I sold software using the "shareware" model for a number of years.  I soon found that I had to apply copy protection to my own programs.  I developed a few techniques that thwarted some attempts to use my software without paying for it.  Some techniques worked well, some didn't.  I found that some of the tricks I was using in my code triggered warnings in anti-malware software.  I spent a fair amount of time submitting new releases of my code to the anti-malware vendors after the code was marked as "suspicious."

I used to get payments from all over the world through snail mail.  I had a collection of physical mail from a lot of places for a long while.  I was impressed that my little niche software was being used all over the globe and in large tech companies.

My local bookstore began carrying a magazine called 2600, which I had heard of.  Once I picked up an issue in 1994, I was hooked.  I've never missed an issue since.

My foray into the world of the Internet came at around this time.  I had heard of the Internet when the "Morris Worm" made the news in the late-1980s.  A co-worker tried to explain the fingerd exploit to me, but I was still clueless as to how this all worked.

I had been using CompuServe as a paid online service that permitted me to have an Internet email address.  Some time around 1994, they offered dial-up Internet access using the Point-to-Point Protocol (PPP).  You logged into CompuServe normally, then issued the command GO PPP.  Then, you fired up Trumpet Winsock to provide a TCP stack that permitted TCP access through the service.

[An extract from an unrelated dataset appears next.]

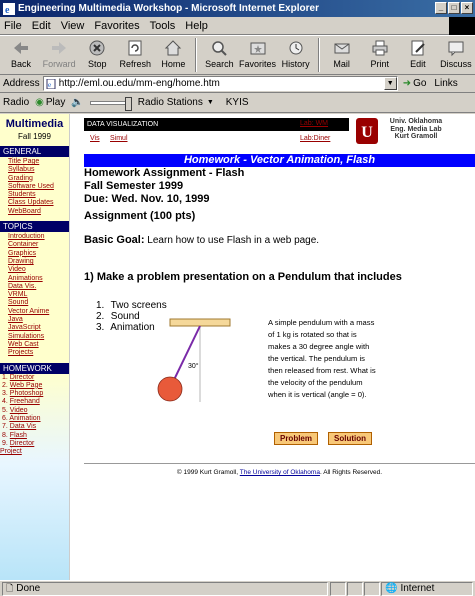 Image resolution: width=475 pixels, height=596 pixels. Describe the element at coordinates (418, 48) in the screenshot. I see `edit-icon` at that location.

I began viewing these new-to-me websites using SPRY Mosaic as the browser.  I picked up a book on HTML.  I got a shell account with a newly formed Internet Service Provider (ISP) and I stood up my first web page.  I learned how to write Perl and C Common Gateway Interface (CGI) code from the NCSA web server documentation.

I liked working on Internet code so much that I left my job for employment as an Internet coding consultant.  I wrote a few CGI programs for clients and I taught a few HTML classes.  I was already teaching programming classes at my alma mater tech school.  I soon began to teach HTML and web programming there.

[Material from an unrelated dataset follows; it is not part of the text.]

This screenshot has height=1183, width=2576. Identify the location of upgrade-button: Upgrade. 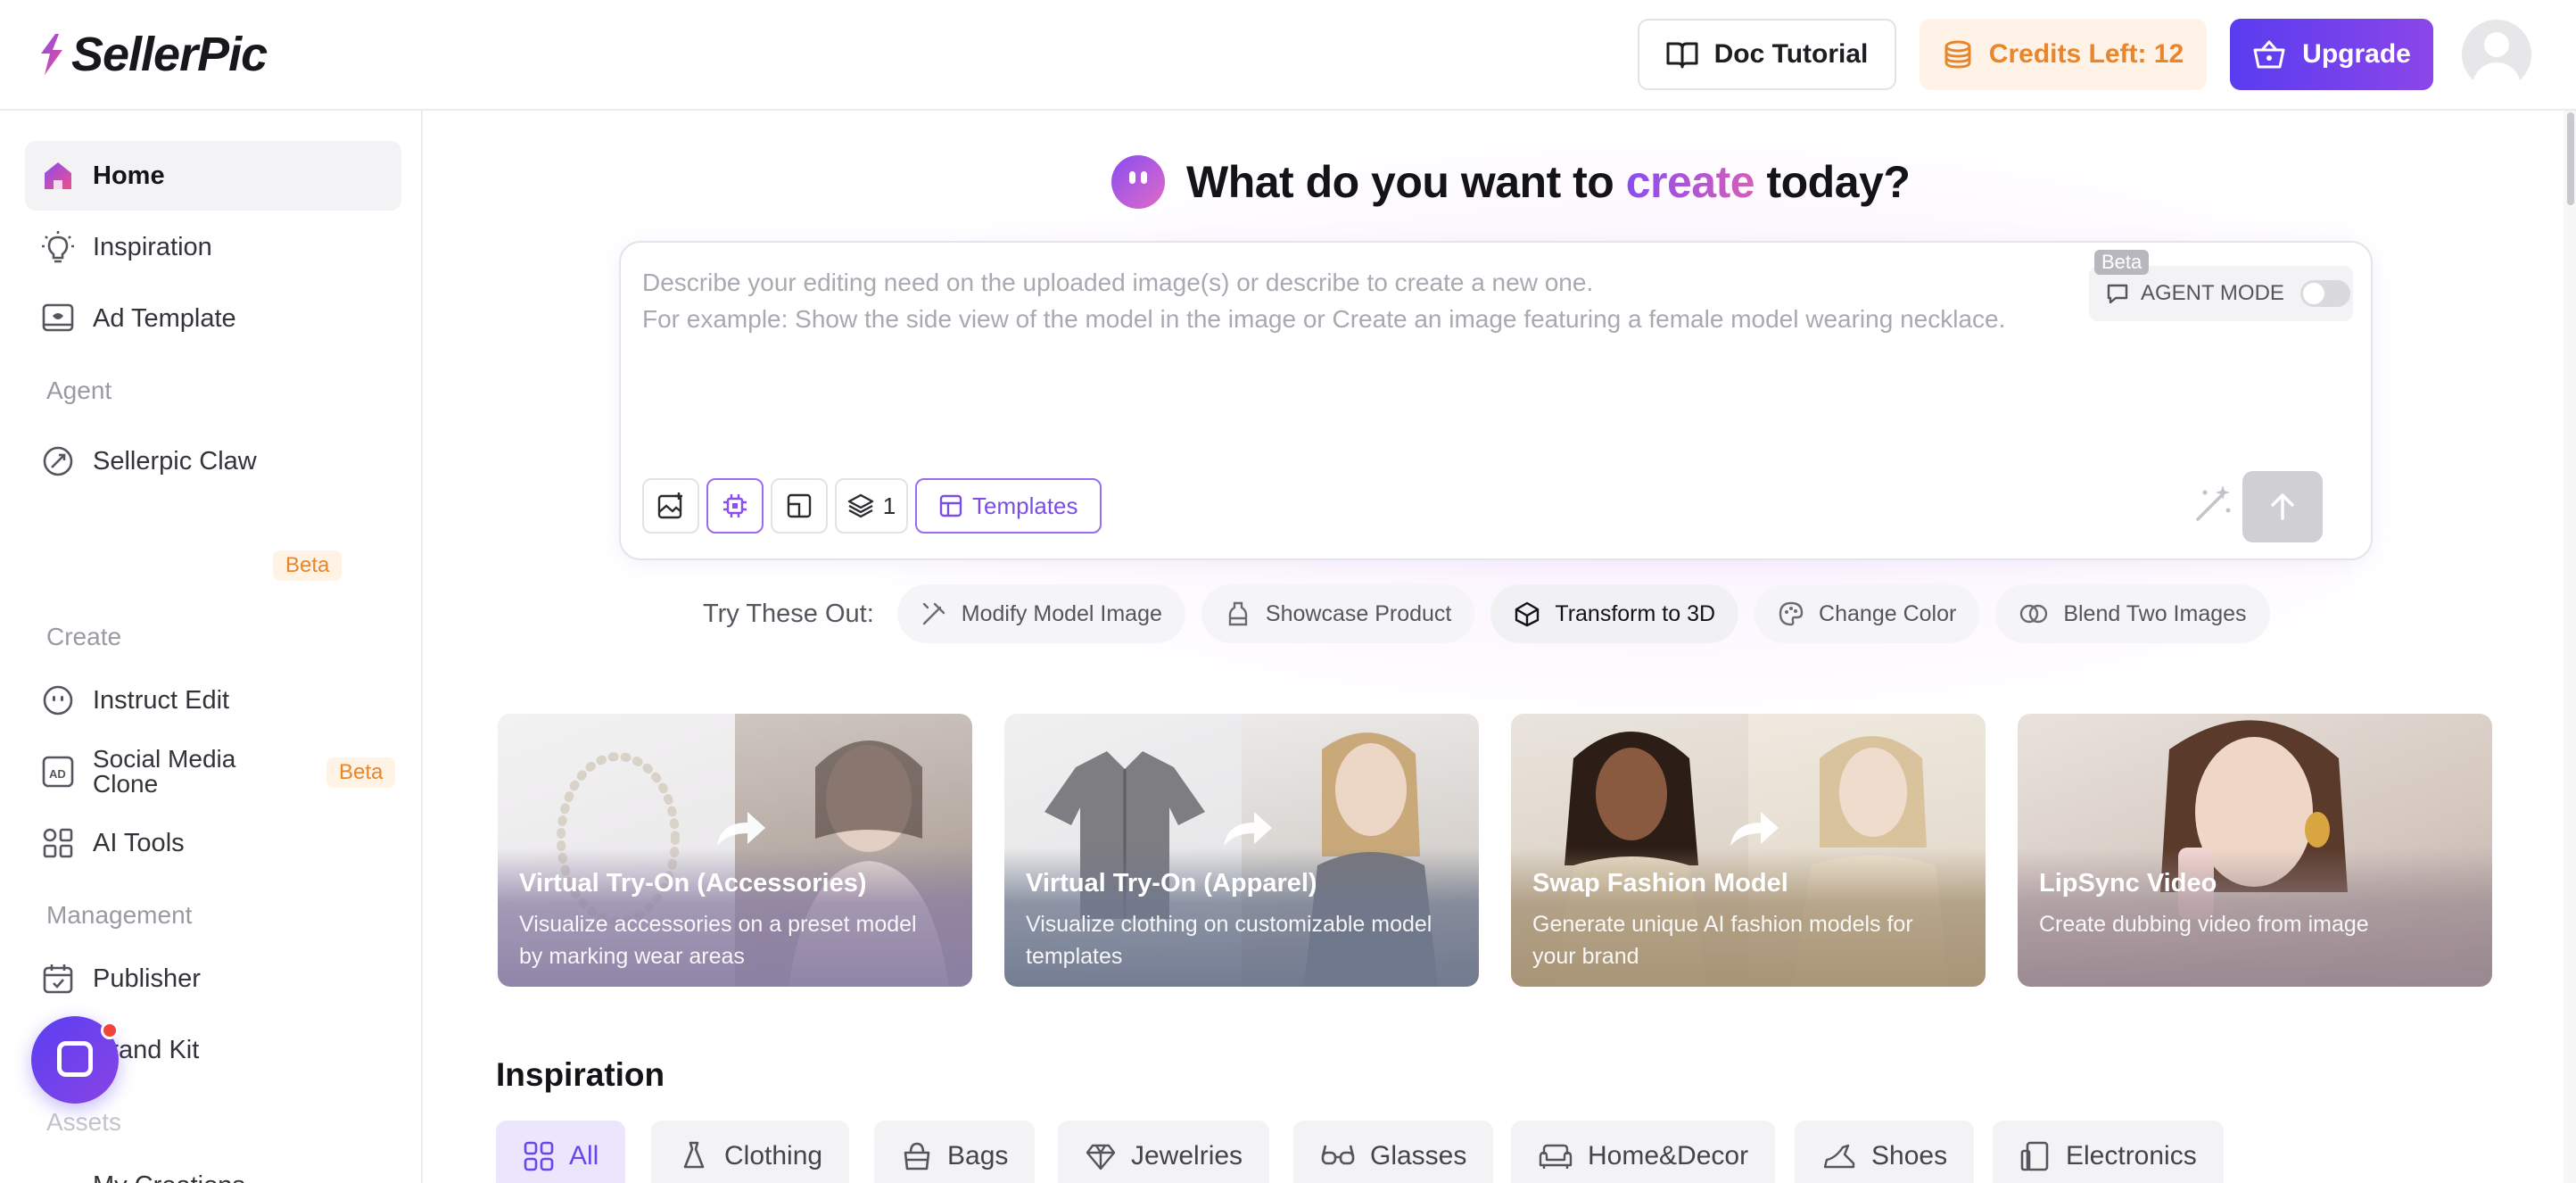
(2332, 54).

In the mid-1990s, I had published what I believe to be one of the first web (CGI) programming articles in print in a special edition of Dr. Dobb's Journal.

My technical pastimes have continued over these last 25 years.

Over time, my personal definition of "hacker" has come to mean someone who acquires technical intimacy with a system or systems by amassing enough knowledge to exploit previously untapped potential of said systems.

Cintaks Airer remains engaged in a career in the financial computing industry.  He likes to tinker with a variety of programming languages.  While he uses Rust, Go, and other modern niceties, he's looking forward to writing his first lines of 6809 assembly code soon.